Незадолго до нашей свадьбы я наконец продала Винтеркомб неким реформаторам системы образования, мужу и жене, которые решили, что Винтеркомб может стать отличной базой, откуда начнется революционное преобразование системы британского образования. Реформы их не удались; как я позже слышала, они продали дом пенсионному фонду; тот, насколько мне известно, продал его, в свою очередь, миллионеру, сделавшему состояние на компьютерах, который отвел дом под штаб-квартиру своей компании. Способность Винтеркомба приспосабливаться ко времени и меняющимся обстоятельствам поистине не имела границ, и теперь, похоже, он преобразовался в фешенебельную гостиницу в загородном доме.
Не веря своим глазам, я рассматривала фотографии.

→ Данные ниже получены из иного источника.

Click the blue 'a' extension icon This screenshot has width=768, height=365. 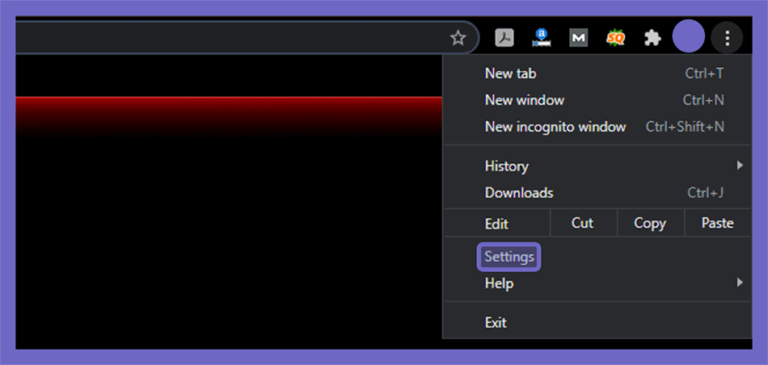541,38
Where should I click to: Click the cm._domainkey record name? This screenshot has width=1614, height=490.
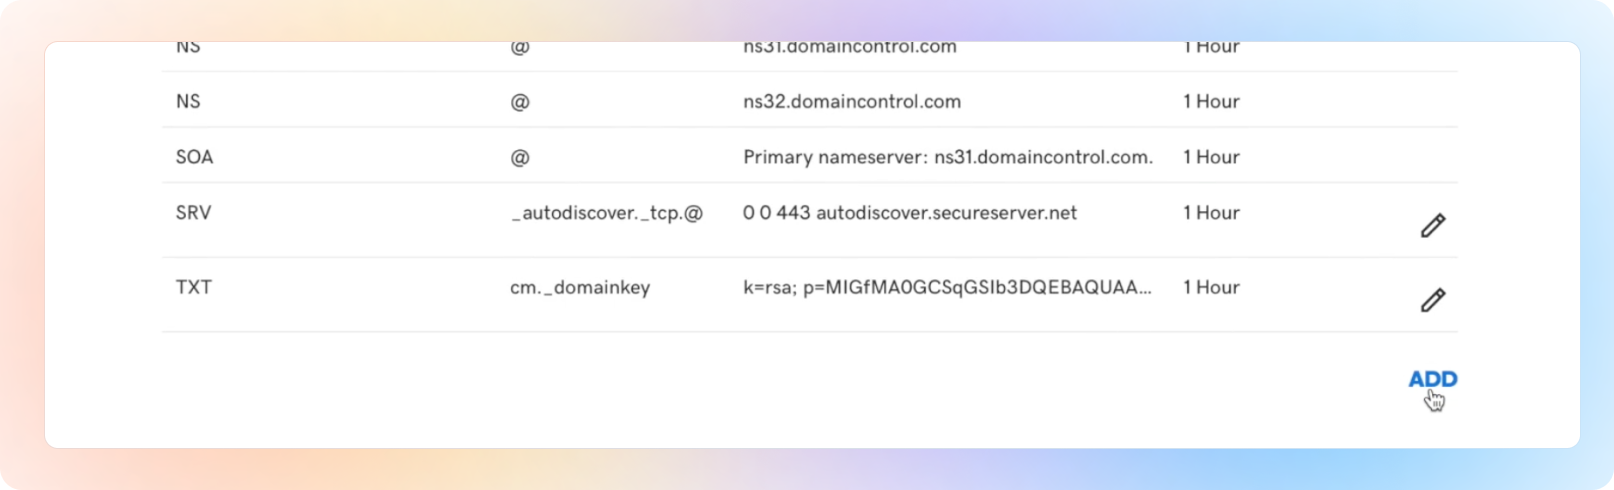[580, 288]
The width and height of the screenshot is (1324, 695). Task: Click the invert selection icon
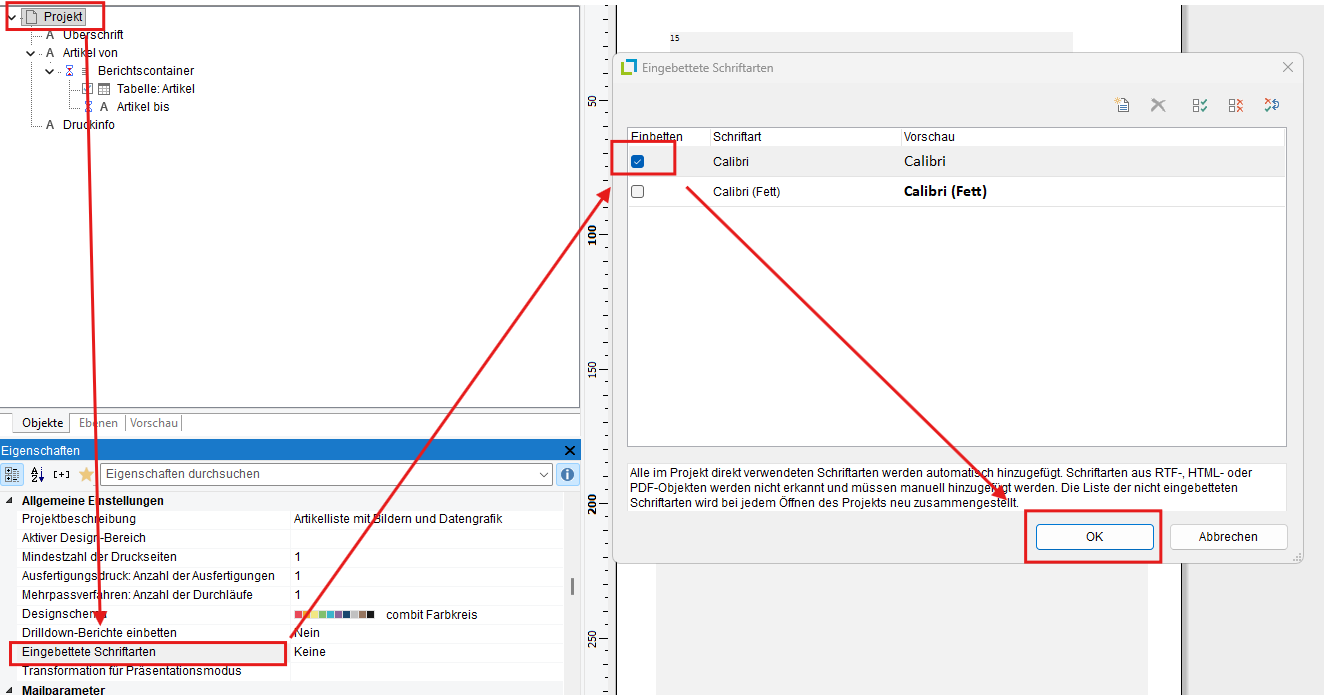pos(1271,105)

Это был и в то же время не был Винтеркомб. Американский декоратор, которого я хорошо знала, создал в нем неподражаемые интерьеры. Он вернул ему облик величественного эдвардианского сельского загородного поместья – или, скорее, воплотил мечту о таком доме, – в то же время снабдив его всеми современными удобствами. Подвальные помещения дали приют плавательному бассейну и тренировочным залам, которые устроили бы и самого Цезаря. Танцевальный зал преобразился в ресторан. Моему дедушке понравился бы новый облик бильярдной: она стала куда более величественной, чем в его время, и на каждой из стен висело по большой картине с охотничьими сценами. Появилась посадочная площадка для вертолетов и дорожка вокруг озера для бега трусцой, которой пользовались желтушные чиновники, приезжающие сюда; в каждой из спален стояло ложе под балдахином на четырех ножках. Все было продуманно и достаточно нелепо. «Нет, нет, нет, – сказала я, – даже не предлагай. Мы не можем притащить сюда Фредди и Винни – они это просто возненавидят».